Milano, 6 apr. (LaPresse) - "L'Atalanta arriva in un'ottima condizione sia fisica che psicologica, visti gli ultimi risultati. Noi veniamo da due gare molto intense contro Juventus e Sampdoria e secondo me dovremo rispettare molo questo appuntamento. C'è da parte nostra una grande vogiolia e rabbia da mettere in campo, per tornare a fare risultato davanti ai nostri tifosi". Così Andrea Stramaccioni nella conferenza stampa alla vigilia della partita contro l'Atalanta. L'allenatore dell'Inter non nasconde l'amarezza per l'infortunio di Rodrigo Palacio, per cui il campionato appare ormai finito: "E' una lesione di secondo grado al bicipite femorale, che di solito genera un lungo stop. Non sta a me quantificare i tempi. Ma calcolando che manca un mese e dieci giorni alla fine del campionato, per noi è un brutto colpo. Stiamo già lavorando per fare il massimo sul ragazzo".

Inter che da qui alla fine del campionato può contare ormai solo su Cassano e Rocchi in attacco. "Cassano potrebbe fare una punta centrale con caratteristiche divese, da spalle alla porta. Rocchi è più giocatore d'area. Potremmo giocare con uno solo dei due o con entrambi", spiega Stramaccioni. Proprio l'ex laziale è quello che lascia i maggiorni dubbi, visto lo scarso impiego fino a questo momento. "Rocchi si è sempre allenato con impegno, veniva da un lungo infortunio. Ha lavorato duramente per trovare la condizione migliore. Non so se dal pirimo minuto, ma è innegabile che il suo minutaggio aumenterà".

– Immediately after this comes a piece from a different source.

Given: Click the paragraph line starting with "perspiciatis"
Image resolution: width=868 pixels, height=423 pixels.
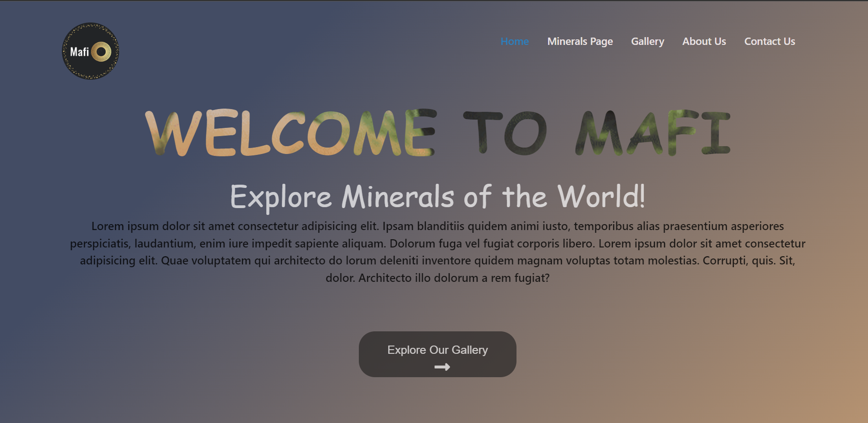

Uno Stramaccioni comunque determinato in vista del finale di campionato: "Ieri abbiamo fatto un ottimo allenamento, con tanta rabbia per questi episodi. Sarà una partita fondamentale, vedo i ragazzi carichi e non c'è statat una perdita di fiducia. Anzi ci deve dare grande carica e voglia di fare risultato. Avremo bisogno del sostegno della gente, i tifosi capiranno il momento e ci saranno vicini. Se l'Inter metterà in campo tutto e batterà l'Atalanta i discorsi Champions sono ancora tutti aperti".